=== TASK TO COMPLETE ===
Starting at the line containing "This screenshot has height=725, width=881." and ending with the line containing "click(102, 74)", rewrite those lines with "kudos" replaced by "a like", leaving everything else as it is.

=== SUPPLIED ENTRIES ===
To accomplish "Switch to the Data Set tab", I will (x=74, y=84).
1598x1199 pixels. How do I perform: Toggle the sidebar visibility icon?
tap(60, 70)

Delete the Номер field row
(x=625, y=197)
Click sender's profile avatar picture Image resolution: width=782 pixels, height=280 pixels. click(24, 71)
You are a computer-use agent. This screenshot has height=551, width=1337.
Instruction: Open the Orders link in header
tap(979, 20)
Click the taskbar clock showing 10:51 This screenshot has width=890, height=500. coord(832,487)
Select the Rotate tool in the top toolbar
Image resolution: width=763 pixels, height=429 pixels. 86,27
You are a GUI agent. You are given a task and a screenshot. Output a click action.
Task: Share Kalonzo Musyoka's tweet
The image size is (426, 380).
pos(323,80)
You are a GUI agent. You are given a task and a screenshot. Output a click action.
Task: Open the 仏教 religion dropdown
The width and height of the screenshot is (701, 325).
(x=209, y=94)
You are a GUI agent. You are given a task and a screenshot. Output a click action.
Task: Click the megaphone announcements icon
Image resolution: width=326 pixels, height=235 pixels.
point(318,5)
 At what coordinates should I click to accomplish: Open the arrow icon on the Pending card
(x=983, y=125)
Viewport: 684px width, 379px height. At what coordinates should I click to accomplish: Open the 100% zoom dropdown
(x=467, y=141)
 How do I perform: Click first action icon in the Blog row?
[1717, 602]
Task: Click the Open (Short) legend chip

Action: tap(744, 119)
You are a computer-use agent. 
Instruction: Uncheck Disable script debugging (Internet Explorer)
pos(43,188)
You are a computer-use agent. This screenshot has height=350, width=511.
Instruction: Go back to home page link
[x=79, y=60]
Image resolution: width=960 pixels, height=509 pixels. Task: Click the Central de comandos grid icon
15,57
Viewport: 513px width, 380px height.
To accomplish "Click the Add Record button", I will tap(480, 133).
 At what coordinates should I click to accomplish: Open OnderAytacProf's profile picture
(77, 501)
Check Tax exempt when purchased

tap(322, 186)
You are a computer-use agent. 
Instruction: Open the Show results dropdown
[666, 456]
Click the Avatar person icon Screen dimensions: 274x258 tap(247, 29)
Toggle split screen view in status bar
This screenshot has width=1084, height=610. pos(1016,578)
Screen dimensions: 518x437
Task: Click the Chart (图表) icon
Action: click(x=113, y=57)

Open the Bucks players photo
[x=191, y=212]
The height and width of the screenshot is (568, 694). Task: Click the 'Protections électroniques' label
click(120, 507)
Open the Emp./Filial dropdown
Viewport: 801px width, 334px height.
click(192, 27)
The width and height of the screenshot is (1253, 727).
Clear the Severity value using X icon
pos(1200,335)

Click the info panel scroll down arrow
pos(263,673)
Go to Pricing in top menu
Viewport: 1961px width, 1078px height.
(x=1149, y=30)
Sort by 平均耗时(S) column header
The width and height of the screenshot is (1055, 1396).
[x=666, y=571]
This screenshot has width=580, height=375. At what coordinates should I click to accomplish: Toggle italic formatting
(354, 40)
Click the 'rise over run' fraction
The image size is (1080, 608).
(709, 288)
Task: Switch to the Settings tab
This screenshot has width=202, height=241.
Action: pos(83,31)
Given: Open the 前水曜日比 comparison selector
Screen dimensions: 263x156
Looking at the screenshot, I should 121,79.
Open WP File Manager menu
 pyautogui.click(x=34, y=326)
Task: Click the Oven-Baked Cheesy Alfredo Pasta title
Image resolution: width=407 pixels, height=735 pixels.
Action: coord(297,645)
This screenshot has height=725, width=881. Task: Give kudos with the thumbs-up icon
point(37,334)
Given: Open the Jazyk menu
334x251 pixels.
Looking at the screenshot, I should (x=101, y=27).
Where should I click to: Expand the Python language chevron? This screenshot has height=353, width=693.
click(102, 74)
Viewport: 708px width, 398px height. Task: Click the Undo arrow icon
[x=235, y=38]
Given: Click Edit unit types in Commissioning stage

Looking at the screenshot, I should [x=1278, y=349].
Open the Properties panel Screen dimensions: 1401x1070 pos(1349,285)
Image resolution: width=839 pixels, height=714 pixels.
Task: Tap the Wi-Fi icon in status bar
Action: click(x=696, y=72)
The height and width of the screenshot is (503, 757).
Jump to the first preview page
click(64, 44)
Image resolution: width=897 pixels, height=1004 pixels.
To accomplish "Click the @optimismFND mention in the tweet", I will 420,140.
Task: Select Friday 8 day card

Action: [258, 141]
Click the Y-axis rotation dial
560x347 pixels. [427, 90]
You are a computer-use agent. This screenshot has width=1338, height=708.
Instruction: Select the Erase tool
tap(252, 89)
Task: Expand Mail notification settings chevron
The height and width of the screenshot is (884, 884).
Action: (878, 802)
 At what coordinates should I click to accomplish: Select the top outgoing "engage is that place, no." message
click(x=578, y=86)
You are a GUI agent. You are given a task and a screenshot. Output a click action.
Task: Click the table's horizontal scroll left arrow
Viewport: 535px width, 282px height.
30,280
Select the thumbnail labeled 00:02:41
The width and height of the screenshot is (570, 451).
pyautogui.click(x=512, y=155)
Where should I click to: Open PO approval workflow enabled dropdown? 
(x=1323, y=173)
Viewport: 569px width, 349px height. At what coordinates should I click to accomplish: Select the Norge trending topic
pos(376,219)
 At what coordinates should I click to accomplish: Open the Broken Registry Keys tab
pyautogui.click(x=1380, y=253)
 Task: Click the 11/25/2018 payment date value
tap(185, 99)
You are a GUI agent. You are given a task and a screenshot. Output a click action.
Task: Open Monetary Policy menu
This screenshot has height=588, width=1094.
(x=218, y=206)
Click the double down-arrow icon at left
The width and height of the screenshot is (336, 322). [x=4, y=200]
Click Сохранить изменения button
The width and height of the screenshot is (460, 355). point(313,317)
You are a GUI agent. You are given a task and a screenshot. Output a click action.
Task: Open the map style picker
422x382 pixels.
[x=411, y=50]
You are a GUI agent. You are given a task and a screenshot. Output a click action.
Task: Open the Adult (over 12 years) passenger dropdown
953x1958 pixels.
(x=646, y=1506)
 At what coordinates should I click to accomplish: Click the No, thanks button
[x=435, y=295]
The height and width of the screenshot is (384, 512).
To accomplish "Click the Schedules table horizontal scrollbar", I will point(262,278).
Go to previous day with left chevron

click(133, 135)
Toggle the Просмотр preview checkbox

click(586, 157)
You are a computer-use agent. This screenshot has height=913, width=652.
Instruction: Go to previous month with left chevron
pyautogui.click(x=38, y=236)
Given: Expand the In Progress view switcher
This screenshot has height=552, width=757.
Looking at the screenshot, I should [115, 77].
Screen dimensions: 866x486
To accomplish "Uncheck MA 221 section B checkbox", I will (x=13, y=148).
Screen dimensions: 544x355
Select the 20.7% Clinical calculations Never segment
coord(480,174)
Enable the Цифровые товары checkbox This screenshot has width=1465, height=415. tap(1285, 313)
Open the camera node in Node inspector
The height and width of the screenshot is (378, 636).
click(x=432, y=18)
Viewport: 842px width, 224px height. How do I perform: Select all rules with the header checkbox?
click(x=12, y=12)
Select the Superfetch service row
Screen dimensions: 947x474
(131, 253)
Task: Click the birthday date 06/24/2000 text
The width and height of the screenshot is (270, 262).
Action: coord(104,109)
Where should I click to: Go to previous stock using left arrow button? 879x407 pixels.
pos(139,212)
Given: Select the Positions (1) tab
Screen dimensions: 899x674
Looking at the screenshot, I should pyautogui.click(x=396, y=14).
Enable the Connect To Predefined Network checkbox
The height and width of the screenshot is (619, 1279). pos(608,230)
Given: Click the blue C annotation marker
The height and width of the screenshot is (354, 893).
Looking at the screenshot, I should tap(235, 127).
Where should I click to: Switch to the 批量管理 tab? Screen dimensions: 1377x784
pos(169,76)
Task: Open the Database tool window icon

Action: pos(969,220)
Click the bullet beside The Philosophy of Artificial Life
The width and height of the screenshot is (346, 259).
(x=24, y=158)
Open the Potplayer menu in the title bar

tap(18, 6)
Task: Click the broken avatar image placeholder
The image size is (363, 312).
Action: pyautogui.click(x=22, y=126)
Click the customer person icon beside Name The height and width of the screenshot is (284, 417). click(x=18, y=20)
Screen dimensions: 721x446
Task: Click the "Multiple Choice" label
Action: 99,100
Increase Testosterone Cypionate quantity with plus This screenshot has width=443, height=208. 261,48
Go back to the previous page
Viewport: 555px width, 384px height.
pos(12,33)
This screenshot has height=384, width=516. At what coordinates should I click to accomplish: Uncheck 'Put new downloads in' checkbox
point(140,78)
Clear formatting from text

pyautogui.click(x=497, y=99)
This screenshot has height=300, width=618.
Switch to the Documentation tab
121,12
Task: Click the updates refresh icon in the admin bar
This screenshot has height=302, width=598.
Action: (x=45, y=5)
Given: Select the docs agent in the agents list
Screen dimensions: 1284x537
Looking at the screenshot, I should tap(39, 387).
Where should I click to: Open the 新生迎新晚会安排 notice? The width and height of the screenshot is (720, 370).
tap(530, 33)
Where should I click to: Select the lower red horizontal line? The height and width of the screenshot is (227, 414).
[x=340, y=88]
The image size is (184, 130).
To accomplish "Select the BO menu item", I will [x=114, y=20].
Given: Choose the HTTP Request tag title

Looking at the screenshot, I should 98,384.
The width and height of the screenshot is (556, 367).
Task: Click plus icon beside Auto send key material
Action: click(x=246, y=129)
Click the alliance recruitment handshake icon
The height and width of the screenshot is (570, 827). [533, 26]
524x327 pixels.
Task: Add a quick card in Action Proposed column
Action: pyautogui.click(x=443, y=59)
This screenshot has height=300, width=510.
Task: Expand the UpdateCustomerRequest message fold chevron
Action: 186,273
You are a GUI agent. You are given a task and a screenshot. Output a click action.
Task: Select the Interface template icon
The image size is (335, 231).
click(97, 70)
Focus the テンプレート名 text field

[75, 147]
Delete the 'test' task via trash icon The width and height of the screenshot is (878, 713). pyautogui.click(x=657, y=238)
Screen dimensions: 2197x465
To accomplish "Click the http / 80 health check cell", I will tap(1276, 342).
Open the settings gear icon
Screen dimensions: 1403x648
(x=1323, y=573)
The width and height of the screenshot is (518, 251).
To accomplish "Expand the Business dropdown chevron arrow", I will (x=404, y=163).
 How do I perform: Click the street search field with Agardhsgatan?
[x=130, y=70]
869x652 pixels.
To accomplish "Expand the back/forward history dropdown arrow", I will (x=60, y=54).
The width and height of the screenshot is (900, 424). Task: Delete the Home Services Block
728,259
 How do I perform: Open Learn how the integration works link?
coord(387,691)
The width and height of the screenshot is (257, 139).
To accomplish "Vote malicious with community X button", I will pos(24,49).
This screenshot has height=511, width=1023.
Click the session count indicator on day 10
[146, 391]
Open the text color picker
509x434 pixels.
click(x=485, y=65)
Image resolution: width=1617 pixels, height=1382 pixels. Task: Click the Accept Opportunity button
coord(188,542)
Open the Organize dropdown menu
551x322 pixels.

=== EXERCISE ANSWER ===
This screenshot has height=725, width=881. Task: Give a like with the thumbs-up icon
point(37,334)
Given: Open the Jazyk menu
334x251 pixels.
Looking at the screenshot, I should (x=101, y=27).
Where should I click to: Expand the Python language chevron? This screenshot has height=353, width=693.
click(102, 74)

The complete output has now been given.